» **Description of the task**: Return all the lines below exactly. Any picture among them is omitted.
*** Given information ***
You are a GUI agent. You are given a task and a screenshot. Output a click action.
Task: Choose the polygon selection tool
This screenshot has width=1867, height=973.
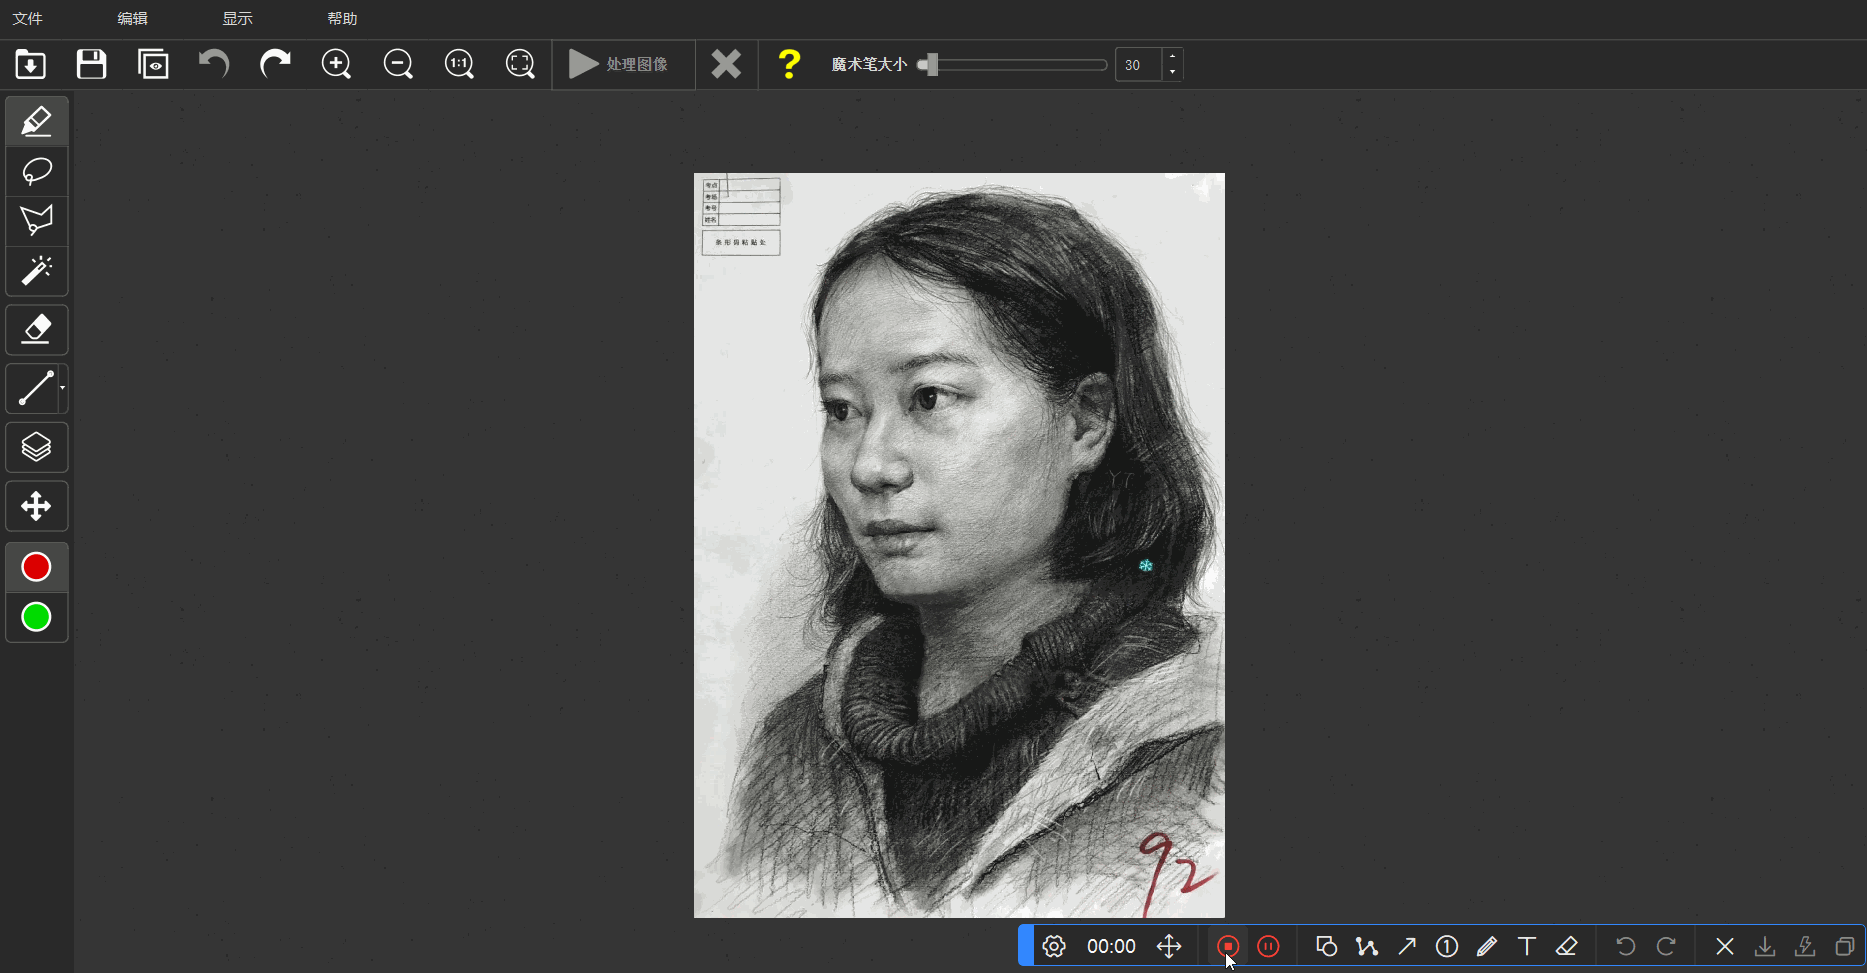coord(37,221)
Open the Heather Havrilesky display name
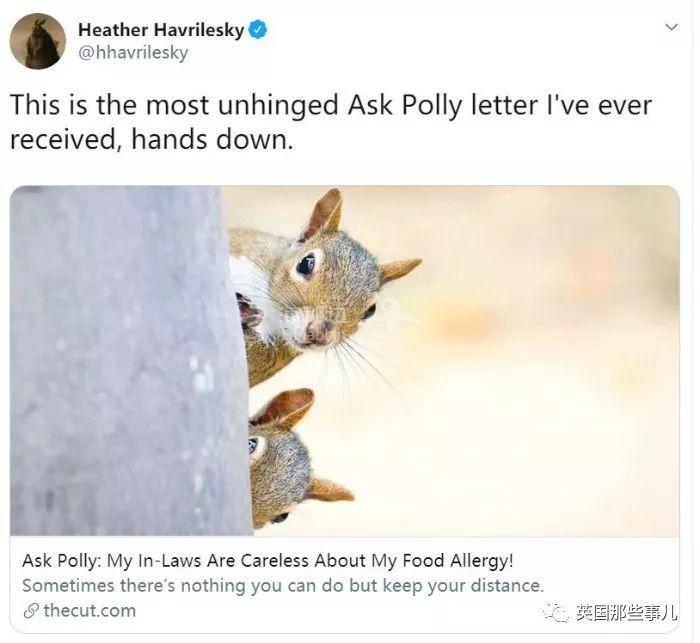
*** End of Given information ***
» **Task solution**:
You are a GUI agent. You are given a task and a screenshot. Output a click action.
Task: Choose the polygon selection tool
This screenshot has width=1867, height=973.
coord(37,221)
Open the Heather Havrilesky display name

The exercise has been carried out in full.